[Toybox] gcc warnings; order of evaluation

Sat Oct 8 23:43:35 PDT 2022

On 10/8/22 22:08, Ray Gardner wrote:
>  Rob, let me know if it's inappropriate to discuss your programming-related blog
> posts in the toybox list.

Eh, it's not so much "inappropriate" as I don't... have the energy? See the point?

I was expressing annoyance, not a call to action. I don't have influence over
the standards committee or the compiler developers. Long ago I used to
maintaining a tinycc fork and was planning out qcc, but I haven't had "skin in
the game" in that area for years.

I USED to be up to date on all this stuff. Way back in the dark ages I read
Herbert Schildt's annotated C90 spec cover to cover and had it more or less
memorized. (And yes, I'm aware the cost difference between the official ISO copy
of the spec and Schildt's annotated version was said to reflect the value of
Schildt's annotations.) Back in college I was trying to track down the "simple C
compiler" from Dr. Dobbs Journal as a basis to write my own (for that platform
independent binary executable code project thing; it meant I'd have two kinds of
function pointers but DOS had "near" and "far" pointers already so... eh. Gave
me a weird perspective when I was introduced to java a few years later.)

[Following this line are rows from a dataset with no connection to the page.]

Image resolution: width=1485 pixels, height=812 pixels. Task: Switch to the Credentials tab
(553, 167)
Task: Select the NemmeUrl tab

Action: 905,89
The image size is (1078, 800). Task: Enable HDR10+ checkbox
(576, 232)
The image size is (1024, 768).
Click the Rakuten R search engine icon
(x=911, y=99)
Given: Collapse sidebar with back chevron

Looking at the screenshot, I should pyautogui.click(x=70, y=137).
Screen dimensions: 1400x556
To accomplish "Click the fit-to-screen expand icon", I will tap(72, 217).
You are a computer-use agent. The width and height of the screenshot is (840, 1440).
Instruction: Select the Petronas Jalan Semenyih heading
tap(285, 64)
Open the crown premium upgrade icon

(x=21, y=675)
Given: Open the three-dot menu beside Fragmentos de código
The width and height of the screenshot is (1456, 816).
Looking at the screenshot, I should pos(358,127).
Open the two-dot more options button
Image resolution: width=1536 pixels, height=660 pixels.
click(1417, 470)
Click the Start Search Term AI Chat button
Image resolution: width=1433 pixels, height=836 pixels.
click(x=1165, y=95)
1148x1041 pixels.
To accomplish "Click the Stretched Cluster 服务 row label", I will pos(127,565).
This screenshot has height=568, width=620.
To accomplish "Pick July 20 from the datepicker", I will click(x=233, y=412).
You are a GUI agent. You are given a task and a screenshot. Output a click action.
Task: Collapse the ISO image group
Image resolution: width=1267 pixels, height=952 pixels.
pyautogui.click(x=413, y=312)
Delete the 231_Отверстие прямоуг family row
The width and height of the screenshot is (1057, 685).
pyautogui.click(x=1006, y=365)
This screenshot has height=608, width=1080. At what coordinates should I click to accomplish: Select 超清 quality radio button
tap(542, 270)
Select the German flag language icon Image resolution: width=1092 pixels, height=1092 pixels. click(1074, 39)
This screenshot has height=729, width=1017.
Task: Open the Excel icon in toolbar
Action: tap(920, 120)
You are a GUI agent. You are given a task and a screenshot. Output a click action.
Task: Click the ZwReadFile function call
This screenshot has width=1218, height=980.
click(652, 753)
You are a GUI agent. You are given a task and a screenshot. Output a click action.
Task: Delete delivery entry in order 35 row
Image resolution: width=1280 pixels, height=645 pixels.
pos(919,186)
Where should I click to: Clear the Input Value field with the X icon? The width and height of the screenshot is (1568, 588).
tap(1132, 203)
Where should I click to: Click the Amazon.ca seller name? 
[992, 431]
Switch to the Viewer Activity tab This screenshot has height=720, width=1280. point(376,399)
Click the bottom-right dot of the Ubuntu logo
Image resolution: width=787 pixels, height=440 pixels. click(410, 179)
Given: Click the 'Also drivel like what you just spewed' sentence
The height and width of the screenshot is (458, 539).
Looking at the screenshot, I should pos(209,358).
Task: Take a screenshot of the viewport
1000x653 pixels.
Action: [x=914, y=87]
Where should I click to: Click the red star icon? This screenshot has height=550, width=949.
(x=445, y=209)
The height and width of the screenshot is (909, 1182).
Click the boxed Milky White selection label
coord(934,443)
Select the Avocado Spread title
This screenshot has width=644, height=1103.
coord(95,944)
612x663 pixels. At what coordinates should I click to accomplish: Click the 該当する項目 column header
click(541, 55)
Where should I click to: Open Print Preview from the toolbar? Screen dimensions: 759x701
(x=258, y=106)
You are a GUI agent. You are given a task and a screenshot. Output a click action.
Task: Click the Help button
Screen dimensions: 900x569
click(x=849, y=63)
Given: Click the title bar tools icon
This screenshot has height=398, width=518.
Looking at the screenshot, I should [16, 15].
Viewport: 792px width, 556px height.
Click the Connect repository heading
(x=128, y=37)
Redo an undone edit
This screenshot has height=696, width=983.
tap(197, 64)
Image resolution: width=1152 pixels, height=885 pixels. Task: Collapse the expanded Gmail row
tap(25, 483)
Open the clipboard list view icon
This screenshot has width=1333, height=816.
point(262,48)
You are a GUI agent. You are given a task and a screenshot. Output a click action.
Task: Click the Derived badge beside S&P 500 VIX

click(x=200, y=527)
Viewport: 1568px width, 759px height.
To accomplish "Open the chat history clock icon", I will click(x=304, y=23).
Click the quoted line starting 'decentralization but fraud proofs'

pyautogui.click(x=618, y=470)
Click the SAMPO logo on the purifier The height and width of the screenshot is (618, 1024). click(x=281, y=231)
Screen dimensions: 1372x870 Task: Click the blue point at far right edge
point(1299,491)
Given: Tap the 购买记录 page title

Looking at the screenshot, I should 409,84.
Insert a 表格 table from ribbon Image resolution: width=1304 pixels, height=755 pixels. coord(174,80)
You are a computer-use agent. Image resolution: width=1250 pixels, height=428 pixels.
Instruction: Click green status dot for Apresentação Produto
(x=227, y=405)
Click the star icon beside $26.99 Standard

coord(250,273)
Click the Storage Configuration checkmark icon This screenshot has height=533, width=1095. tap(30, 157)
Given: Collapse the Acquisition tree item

But that was a very long time ago, and my imperfect memory of that is something
like 3 specs behind the times (2 of which I already care about), and predates
the move to 64 bit (and thus the LP64 standard... heck, there were still plenty
of 16 bit systems back then) and the the rewrite of C compilers in C++ allowing
the C++ developers to actively try to expand "undefined" behavior in C.

I'm unlikely to engage with gcc: any expectations I had for sane behavior from
them went out the window somewhere between
https://lwn.net/Articles/259157/#:~:text=Stallman and
https://lwn.net/Articles/390016/ . The PCC project seems to have rolled to a
stop again because Apple poured money into LLVM followed by Google, and it
became the Designated Alternative; I note I pushed Qualcomm in that direction
when I did a 6 month Hexagon bringup contract for them a decade ago, and 6
months later my old boss gave this talk:
https://www.youtube.com/watch?v=nfyuFPc5Iow . I've never gotten any traction
with the LLVM developers, no email I sent them has ever been replied to. (But
then I've only ever sent like 3? And am not subscribed to their list. I'm still
subscribed to the pcc and tinycc lists, but not that one.)

I only finally acknowledged that C99 wasn't enough because the
(typecast){constant} thingy was useful, and because we needed to work around
that noreturn bug. I mostly treat C changing the same way I treat driving rules
changing. I don't want to have to _study_ for my license renewal, I'm just
trying to get from point A to point B. The actual driving part is a cost center.

Undefined behavior is a cop-out, and there's always a reason for it if you dig
deep enough. The mainframes and minicomputers it was glossing over differences
in are all long-gone, these days it's because optimizer writers introduce bugs
and call it a feature. You can argue minutiae but I reject the category
conceptually: "then define it already". Be consistent and have regression tests.

These days mostly I just test what the compilers I use accept (currently that
means gcc and llvm across 16 architectures and 3 C libraries), and react when
something breaks. Which is how scripting languages work anyway. If this doesn't
provide enough coverage, it means I don't have enough testing. I'm slowly
incorporating ASAN into my workflow since at least so far it's NOT a significant
false positive generator, which is refreshing.

I'm neither enough of a language expert to dictate this stuff at anyone
(experienced sure, up to date not really, authoritative definitely not), nor do
I have the energy to traverse the political quagmire.

If I cleared my plate enough to make a serious go at qcc, then I'd have start to
caring again. But if nobody else seems to understand _why_ I considered that
important, let alone grabbed a shovel, presumably it won't be missed.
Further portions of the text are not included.